Your goal: Set down only the lines from the one containing "Task: Select Binance BNB payment option" through the final line of the entries below, exactly as they stand, with no pictures.

[Records provided — start]

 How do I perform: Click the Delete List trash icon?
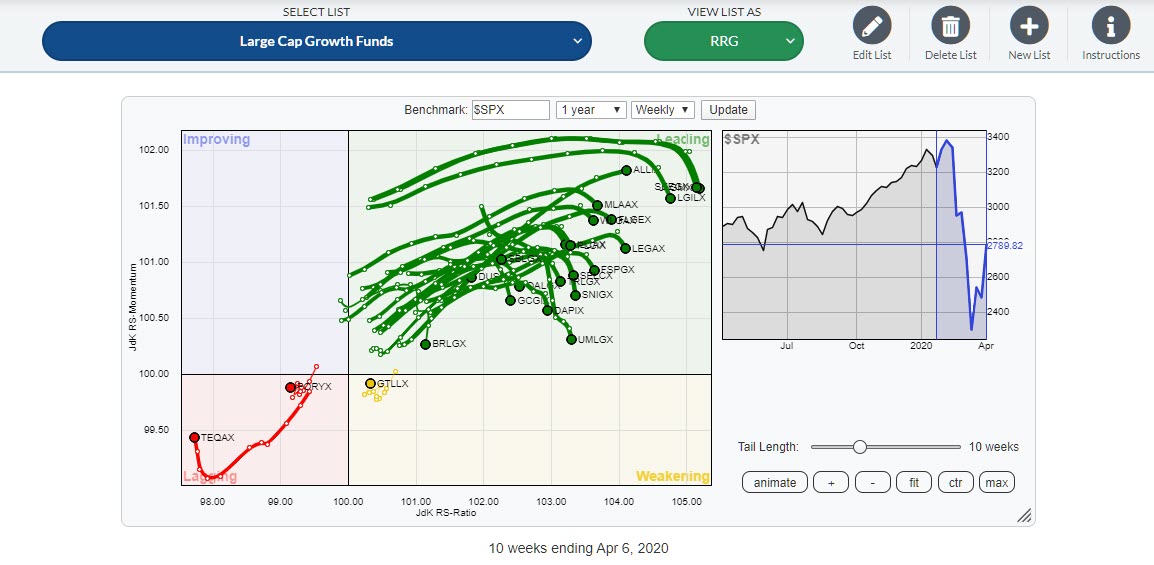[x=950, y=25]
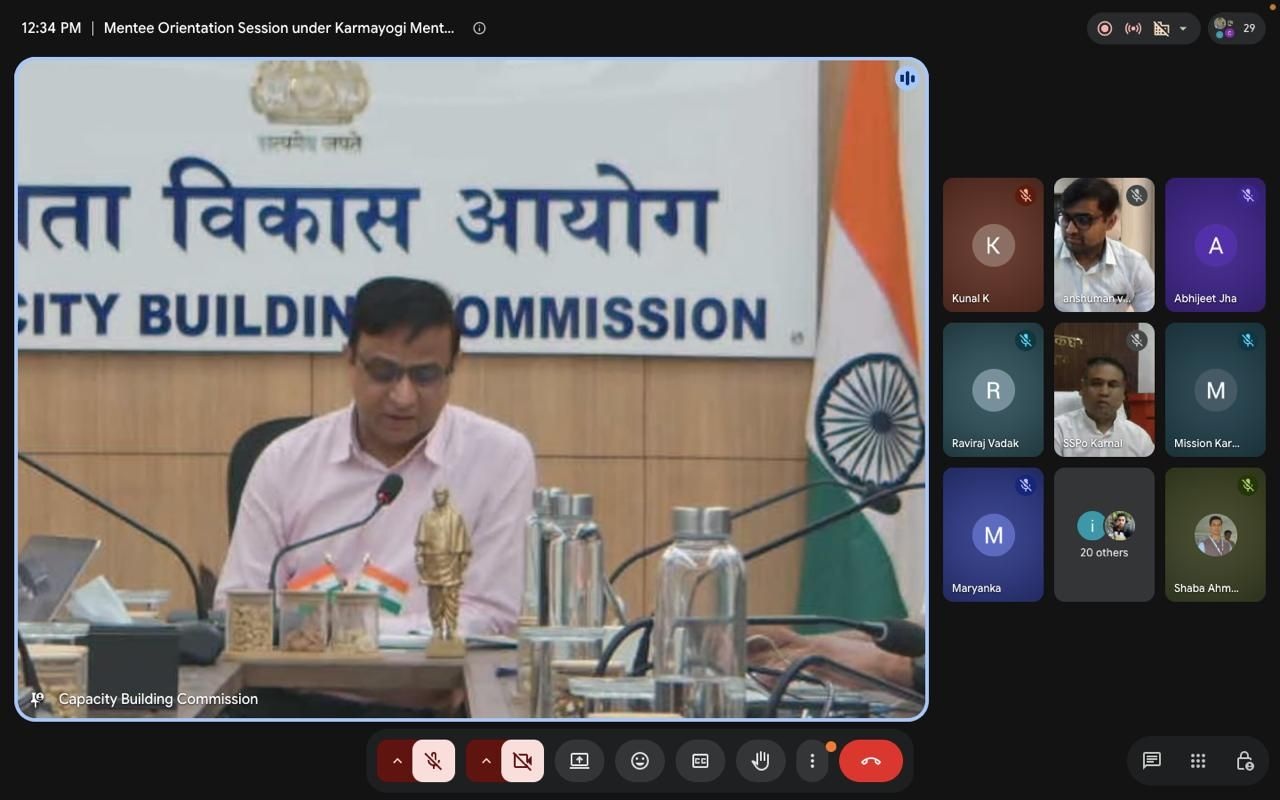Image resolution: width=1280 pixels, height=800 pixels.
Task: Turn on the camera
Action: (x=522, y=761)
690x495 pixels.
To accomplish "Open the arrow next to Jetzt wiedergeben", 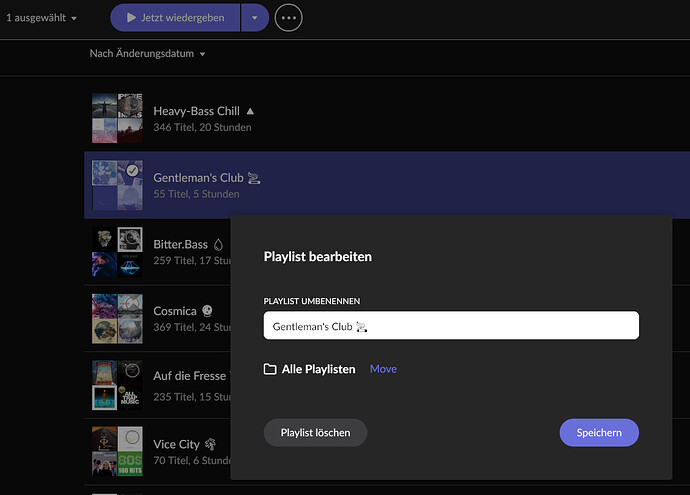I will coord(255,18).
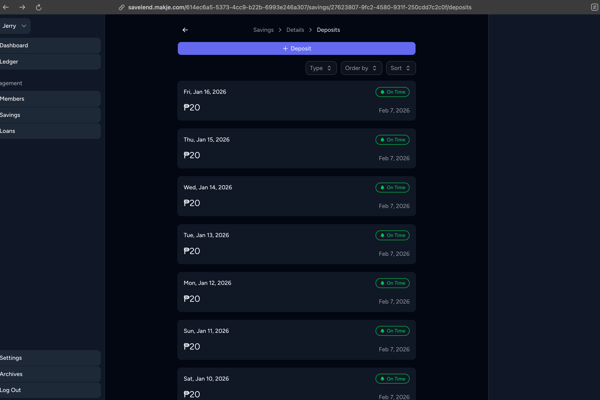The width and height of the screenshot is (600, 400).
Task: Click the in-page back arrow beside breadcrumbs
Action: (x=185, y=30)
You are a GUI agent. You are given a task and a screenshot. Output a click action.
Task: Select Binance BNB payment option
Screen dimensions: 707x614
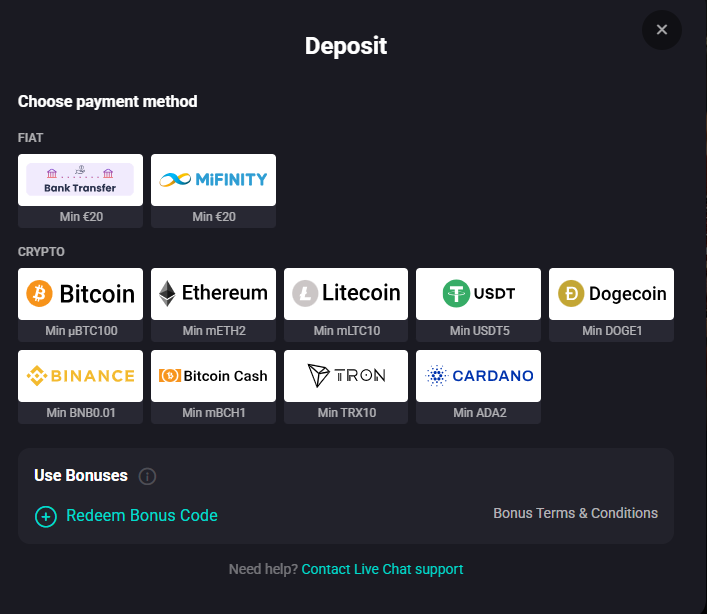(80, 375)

[Records provided — finish]

Expected answer:
Task: Select Binance BNB payment option
Screen dimensions: 707x614
(80, 375)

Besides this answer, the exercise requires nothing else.